Демон против Люфтваффе - страница 21

Шрифт
Интервал


Часов в семь вечера Бутаков с Фроловым отправились домой. Старлей, утром заявивший, что с алкоголем и гулянками пора закругляться, предложил заглянуть к Фаине.

- Подружку привести обещала, точно говорю.

«Домой!» - рявкнул я прямо в лобную кость блудливому Ванятке. Тот чуть с копыт не слетел. Но послушался.

- Извиняй, Стёпа… После вчерашнего ещё не выветрилось. И вправду отдохну денёк. Лады?

- Дело твоё, - удивился тот. – Моя забежит – скажешь: задержали на службе.

Фролов решительно двинул к дому, оставшемуся без хозяина. Улица просматривается из конца в конец, конспирации никакой. Степанова жена давно смирилась. Лишь бы потом возвращался на основной аэродром, иначе придётся скандалить по партийной части.
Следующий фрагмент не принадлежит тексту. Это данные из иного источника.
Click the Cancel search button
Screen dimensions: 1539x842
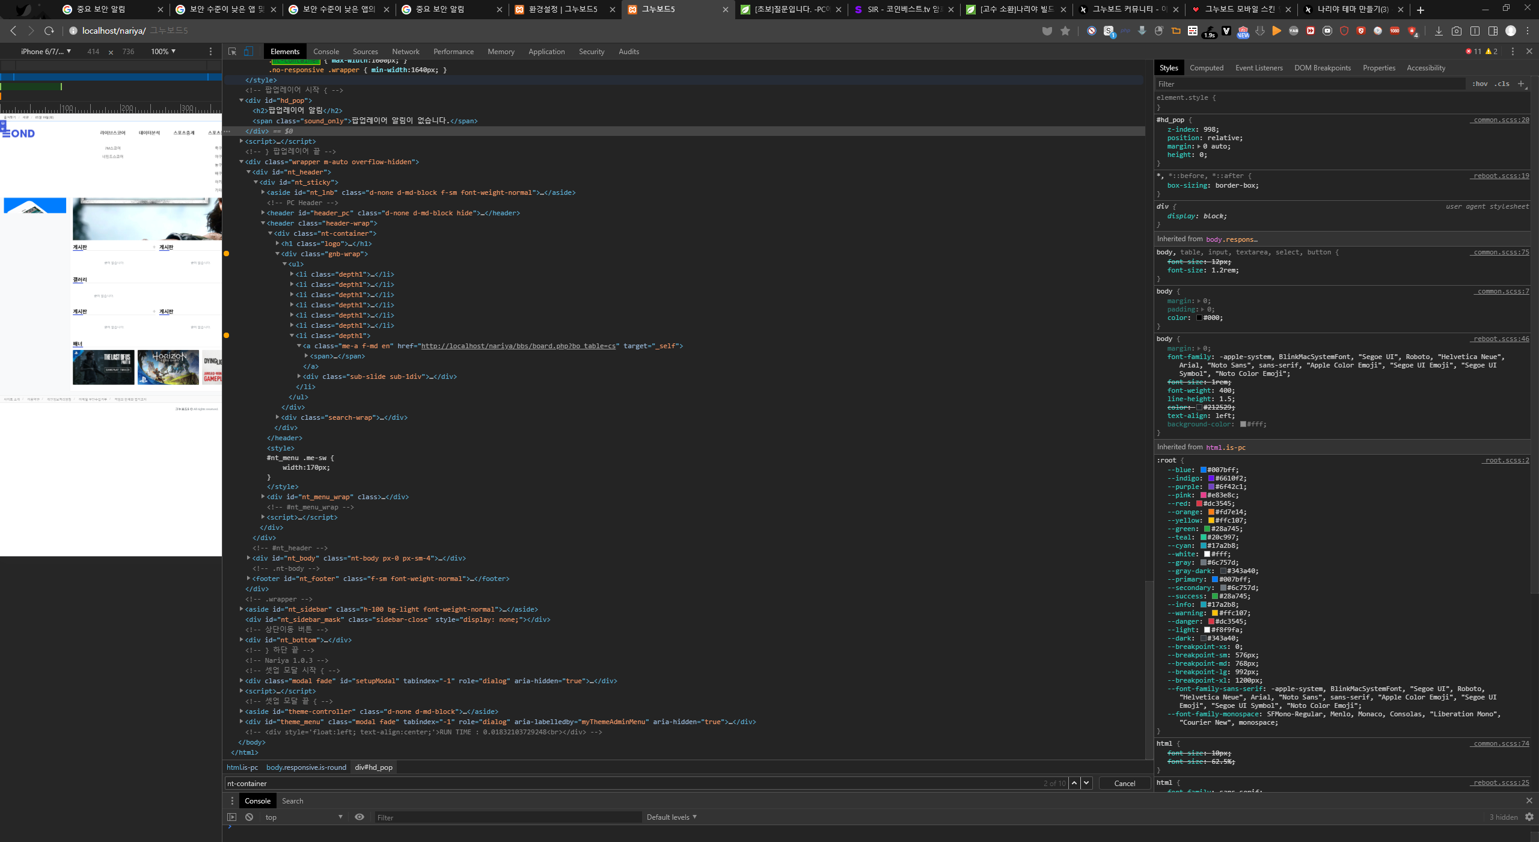tap(1124, 783)
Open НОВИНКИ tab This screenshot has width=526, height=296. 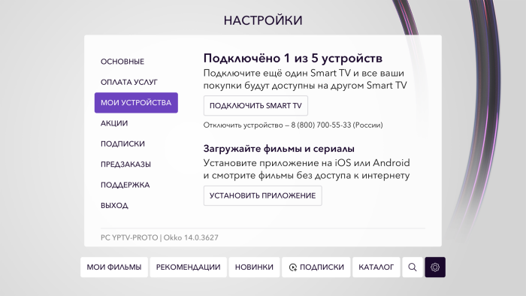(254, 267)
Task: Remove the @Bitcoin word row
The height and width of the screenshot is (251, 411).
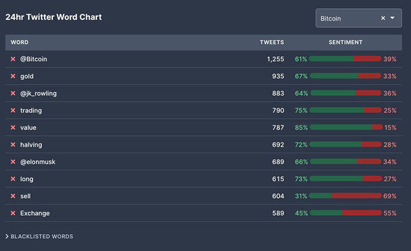Action: point(13,59)
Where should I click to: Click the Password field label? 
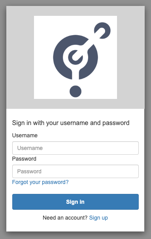tap(24, 159)
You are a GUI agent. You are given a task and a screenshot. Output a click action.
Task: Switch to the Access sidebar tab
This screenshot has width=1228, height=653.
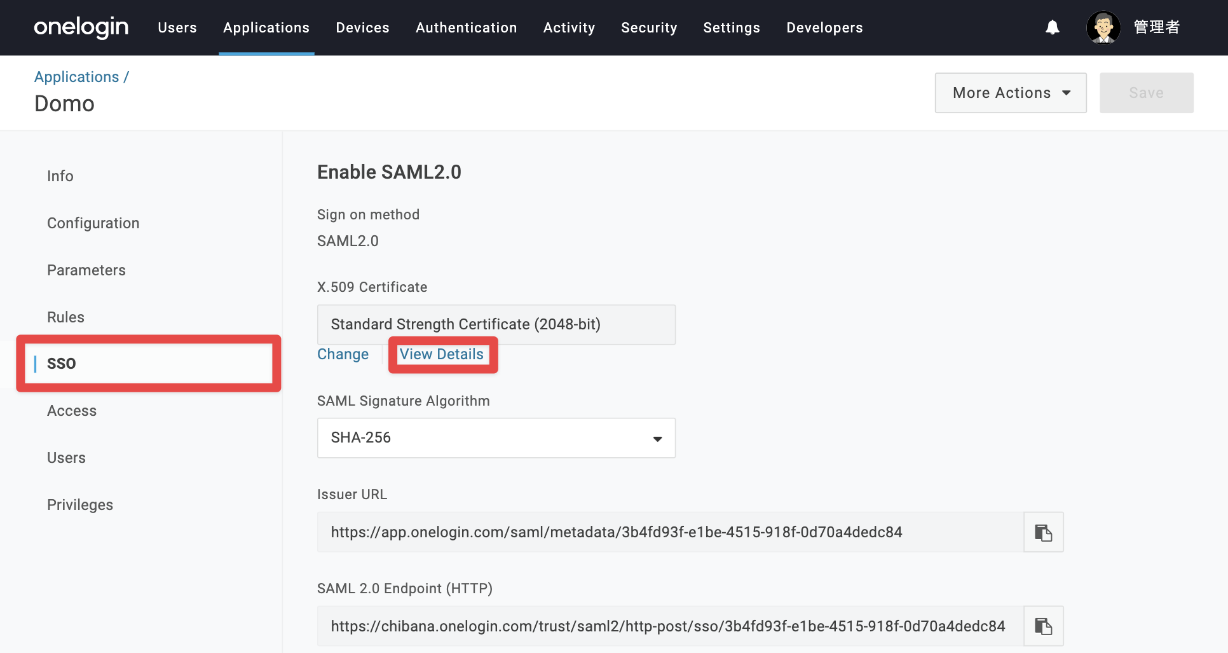pyautogui.click(x=72, y=411)

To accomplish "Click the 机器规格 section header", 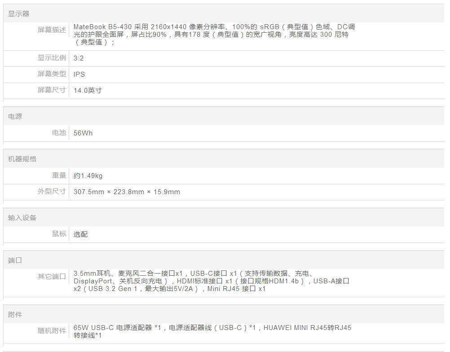I will pos(22,159).
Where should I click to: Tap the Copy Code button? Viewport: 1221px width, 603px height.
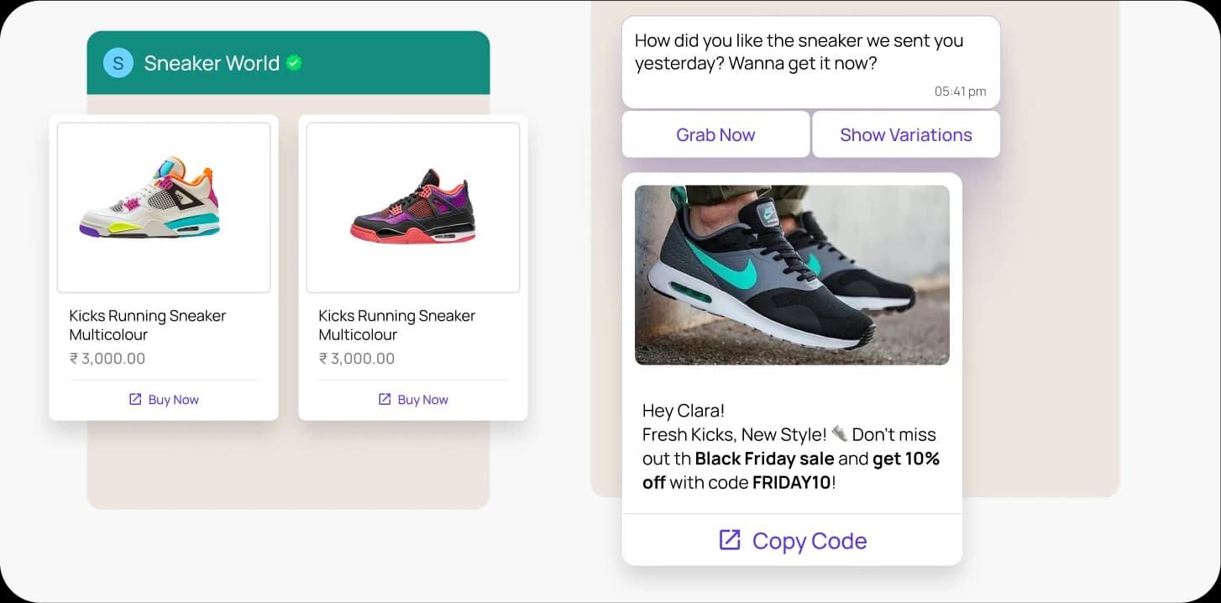coord(791,540)
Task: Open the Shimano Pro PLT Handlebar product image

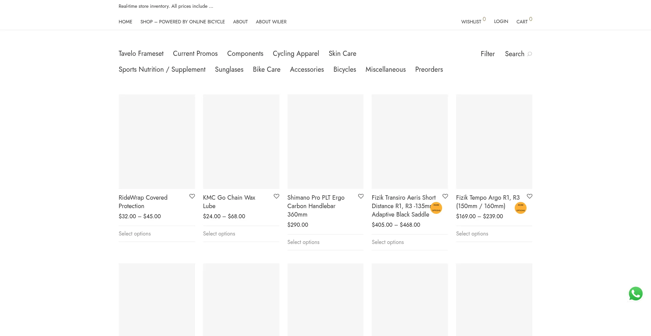Action: click(x=325, y=141)
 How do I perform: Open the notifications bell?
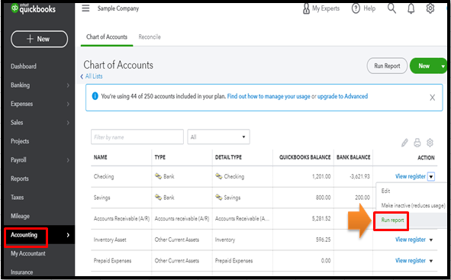411,8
Надо сказать, что политзанятия да партийные собрания идут по одному сценарию. Сначала про сложное международное положение, происки буржуазии и генеральную линию ВКП(б). Потом про главные беды авиации – аварийность, пьянство и бытовое разложение, когда все взгляды поворачиваются к Ивану и Степану, живым воплощениям двух последних грехов.
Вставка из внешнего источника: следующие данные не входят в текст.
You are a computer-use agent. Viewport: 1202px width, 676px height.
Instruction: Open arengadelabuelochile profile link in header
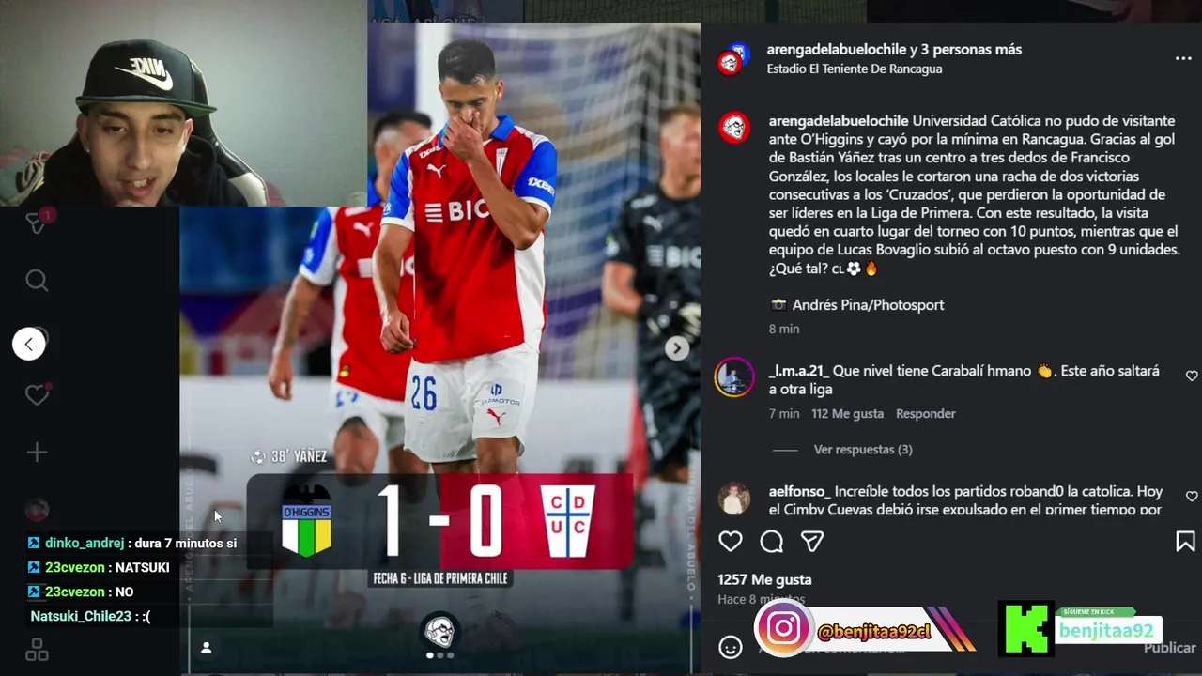[837, 50]
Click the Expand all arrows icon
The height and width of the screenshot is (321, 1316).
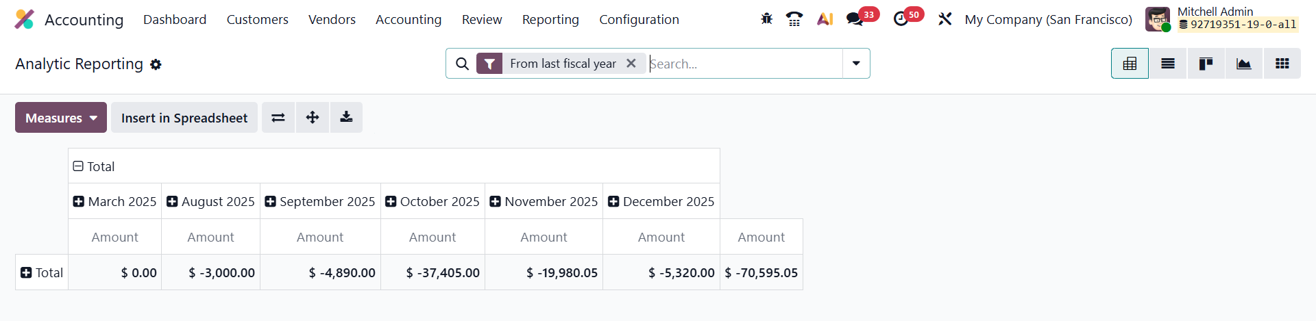click(x=313, y=118)
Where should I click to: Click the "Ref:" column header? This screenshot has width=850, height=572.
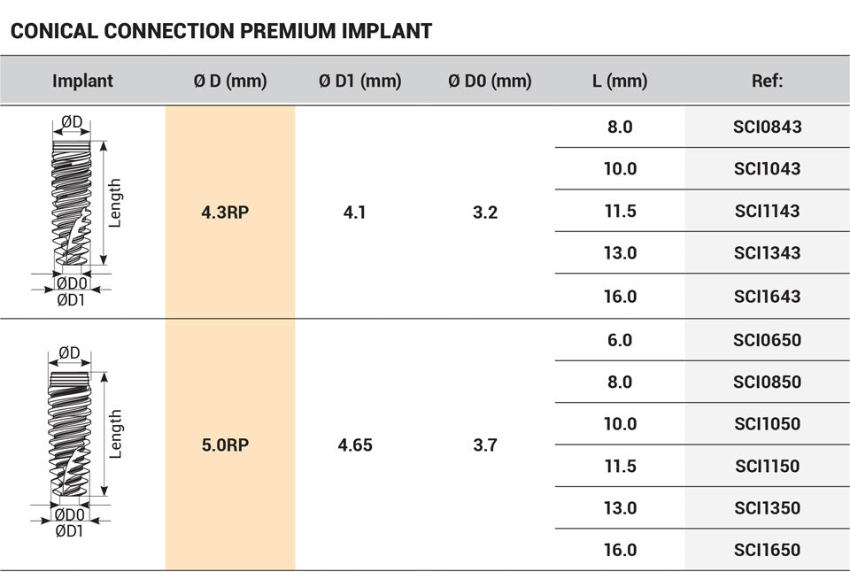click(767, 81)
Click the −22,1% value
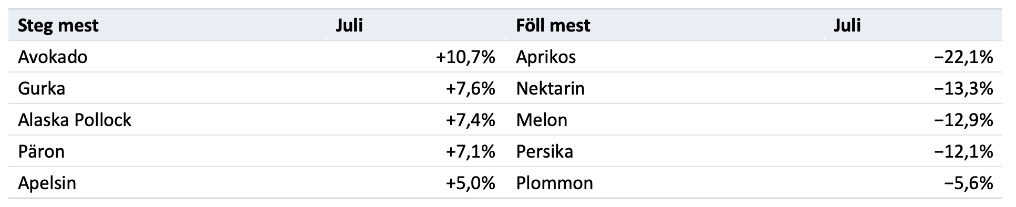Screen dimensions: 1016x207 click(963, 57)
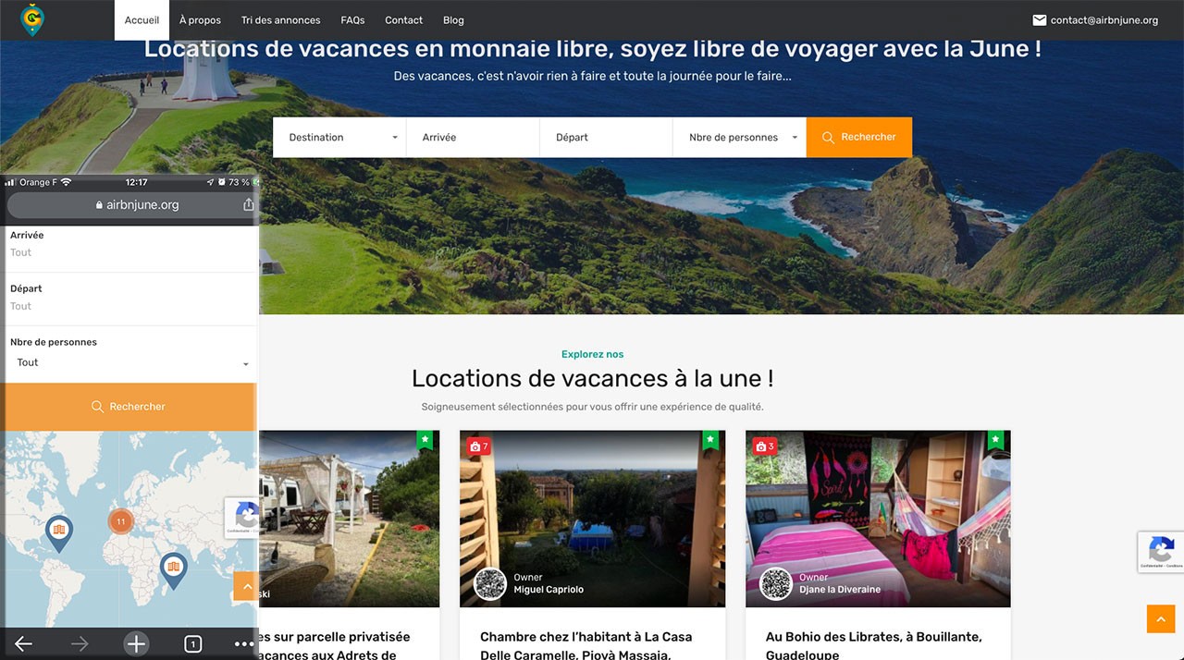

И с этой стартовой точки в теле исключительного лётчика-неумехи я должен нанести ущерб нацистскому Рейху, иначе белобрысый небожитель устроит мне настоящий ад в преисподней? Может, вернуться и сразу сдаться? Хоть высшую не впаяют. Но здесь чистое небо и мягкие, приветливые прелести Лизы, её я как порядочный человек… ну, почти человек, обязан хотя бы вылечить от сифилиса.
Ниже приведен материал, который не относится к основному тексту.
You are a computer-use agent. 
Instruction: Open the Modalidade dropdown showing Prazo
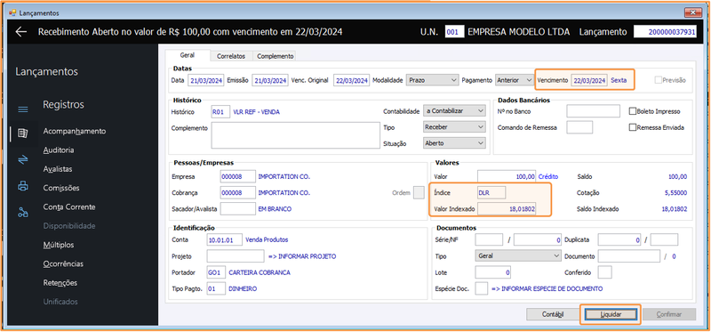tap(433, 80)
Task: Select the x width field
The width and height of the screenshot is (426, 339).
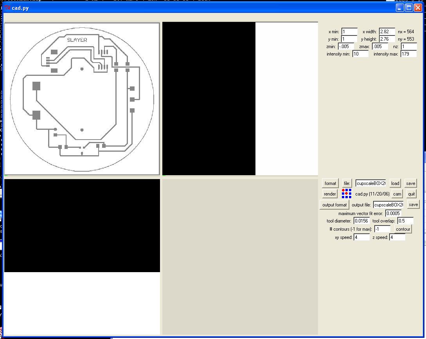Action: click(x=387, y=32)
Мы с соколом, оставшись одни, то есть вдвоём в одном теле, вышли на глиссаду прямиком к калитке по месту прописки. Боюсь, не скоро научусь ориентироваться в этом «я» и «мы» – совместное проживание двух душ противоречит логике и жизненному опыту, даже загробному.

Иван, обеспокоенный «муравьями» в голове, проигнорировал взгляды бобруйских дамочек, обстрелявших лётчика почище зенитных пушек. Дражайшая встретила супруга, всплеснув руками. Ещё бы, муж давно не приходил столь рано.

Лизавета загремела горшками и сковородой, мельтеша между русской печью и неровным кухонным столом. Пара лавок, буфет, зеркало и ходики на стене – всё убранство этой половины квартиры. Во второй комнате, насколько запомнилось утром, расположилась широкая кровать с высокими железными спинками, упирающаяся в деревянный гроб, по-старинке величаемый «шкапом», сбоку приставлены пара сундков и колченогий столик, прибита непременная полочка с «Манифестом Коммунистической партии» и «Уставом ВЛКСМ». Ах да, в красном угле, где раньше помещалась икона, строго улыбается Сталин, вырезанный из газетной передовицы и наклееный на картонку. Его суровые кавказские глазки подсматривают за постелью. Ей Богу, не понимаю, зачем вешать портрет вождя в столь двусмысленном положении.